Pour chaque dollar de richesse créé depuis l’année 2000, 41 centimes sont allés au 1 % des personnes les plus riches, et seulement 1 centime est allé aux 50 % les plus pauvres.
Cette concentration de richesse confère une influence massive sur l’économie et la politique. Elle menace les performances économiques et les bases mêmes de la démocratie.
Que recommande le rapport aux pays du G20 pour lutter contre les inégalités ?
Les inégalités résultent de choix. Il existe des politiques qui permettent de les réduire. Il s’agit notamment de proposer une fiscalité plus progressive, un allègement de la dette, une révision des règles du commerce mondial et une limitation des monopoles.
Notre comité a constaté que des progrès significatifs ont été réalisés dans le suivi de l’ampleur des inégalités, de leurs facteurs et des solutions politiques. Néanmoins, les décideurs politiques ne disposent toujours pas d’informations suffisantes, fiables ou accessibles sur les inégalités.
Il existe un besoin urgent d’institutions capables de produire des analyses solides sur les inégalités.
En 1988, les gouvernements ont créé le Groupe d’experts intergouvernemental sur l’évolution du climat (GIEC) afin d’évaluer les données et de fournir des analyses rigoureuses pour aider les gouvernements à faire face à l’urgence climatique. Aujourd’hui, nous sommes confrontés à une urgence en matière d’inégalités et avons besoin d’un effort mondial similaire.

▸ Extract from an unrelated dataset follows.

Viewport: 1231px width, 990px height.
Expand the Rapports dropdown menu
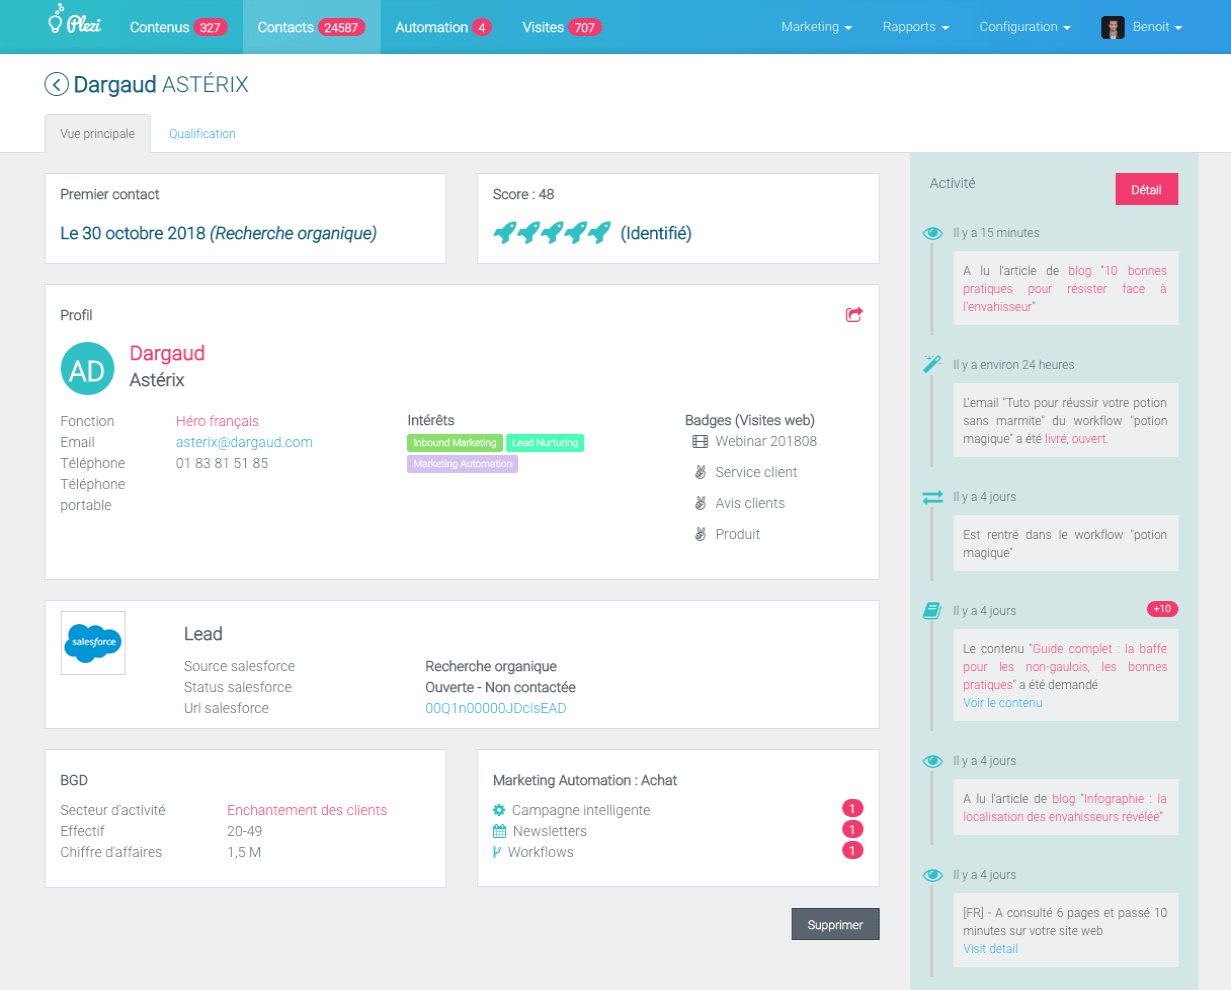pyautogui.click(x=915, y=27)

C’est pourquoi notre principale recommandation est de créer un groupe d’experts international sur les inégalités.
En vous appuyant sur ce rapport, que recommandez-vous à l’Afrique du Sud pour réduire les inégalités ?
L’Afrique du Sud a fait preuve d’un leadership extraordinaire en plaçant sa présidence du G20 sur la solidarité, l’égalité et la durabilité. Ce rapport en est la preuve. Nous espérons que l’Afrique du Sud continuera à défendre nos recommandations, en particulier la création d’un panel international sur les inégalités.
Notre comité a choisi de ne pas commenter les politiques spécifiques de certains pays. Mais le rapport propose plusieurs pistes qui peuvent réduire les inégalités. Il s’agit notamment de mesures nationales telles que le renforcement des lois sur la concurrence, la mise en place d’une réglementation favorable aux travailleurs, l’investissement dans les services publics et des politiques fiscales et budgétaires plus progressistes.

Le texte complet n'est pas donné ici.